Missed in the Apple Maps consensus

In all of the discussion about errors committed during the development and launch of Apple Maps, the most important shortcoming has systematically been omitted. Let me explain.

When I switched to iOS from Android at the beginning of this year, I was immediately struck by the absence of navigation. In an attempt to address this, I went and purchased every single nav app in the market, one-by-one, and attempted to emulate the simple workflow that Android had afforded me for nearly a year. I failed. I got refunds for most of the apps. The reason wasn’t the map data. It was the search.
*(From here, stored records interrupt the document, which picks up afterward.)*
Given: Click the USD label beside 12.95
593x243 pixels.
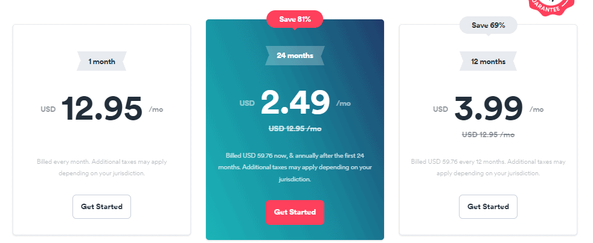Looking at the screenshot, I should 48,109.
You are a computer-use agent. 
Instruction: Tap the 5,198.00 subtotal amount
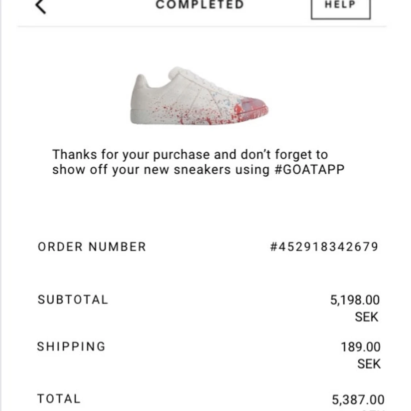(x=355, y=300)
What every single third-party navigation app shares on the iOS platform is not inferior map data but, rather, a consistently inferior search process. Even Bing, the supposed competitor to Google, comes nowhere close to dealing with multiple spellings of place names, roads, business names, and the like, in the way that Google already seems to. I suspect the reason for this massive difference is that Google has applied its search indexing technology to maps, and adaptively adjusts results to commonly accepted outcomes. Google is probably literally crowdsourcing geolocation keywords based upon user behaviour after the search has taken place — in much the same way that it does with web. Low (non-existent?) transactional cost to feedback is the key to improving any keyword index system. Given this probable methodology, even the most ridiculously inaccurate map information could eventually be turned into something useful.
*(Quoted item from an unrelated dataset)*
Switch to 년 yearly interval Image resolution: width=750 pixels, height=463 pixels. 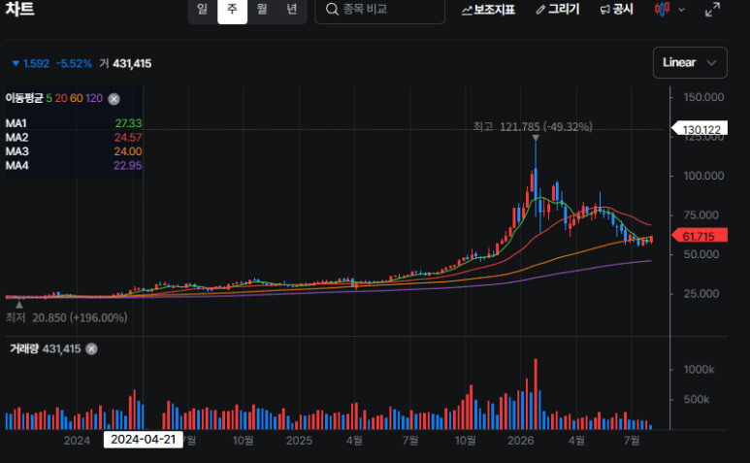[x=291, y=9]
In the beginning of mobile maps, Google was the only game in town, and it has turned this trove of captive behavioural data into a stunningly effective search database. So effective, that the only process that comes close to Android Search+Nav right now (on iOS 5), is a jailbreak tweak that allows search within Google and invokation a third-party navigation tool with spoon-fed coordinates.

I recently had the displeasure of walking my young kids (and non-too-pleased wife) an extra 3 miles to eat a late supper at a Tunisian restaurant “just down the street”, having been given the wrong geolocation for a very specific address by Yelp! — Google informed me of the error when I asked it a few blocks into the trek. I understand that this flaw is the most immediate that Apple must deal with, and fast. But this problem is peanuts when stacked against the reality that Apple is not a search company, it has never done effective keyword search, and is probably several server farms, and two new platforms away from even attempting to beat Google at its own game.

Good luck Apple. You might do better forking that cash over to Google than burning it in your, suddenly expanded, empire of “Forstall” furnaces.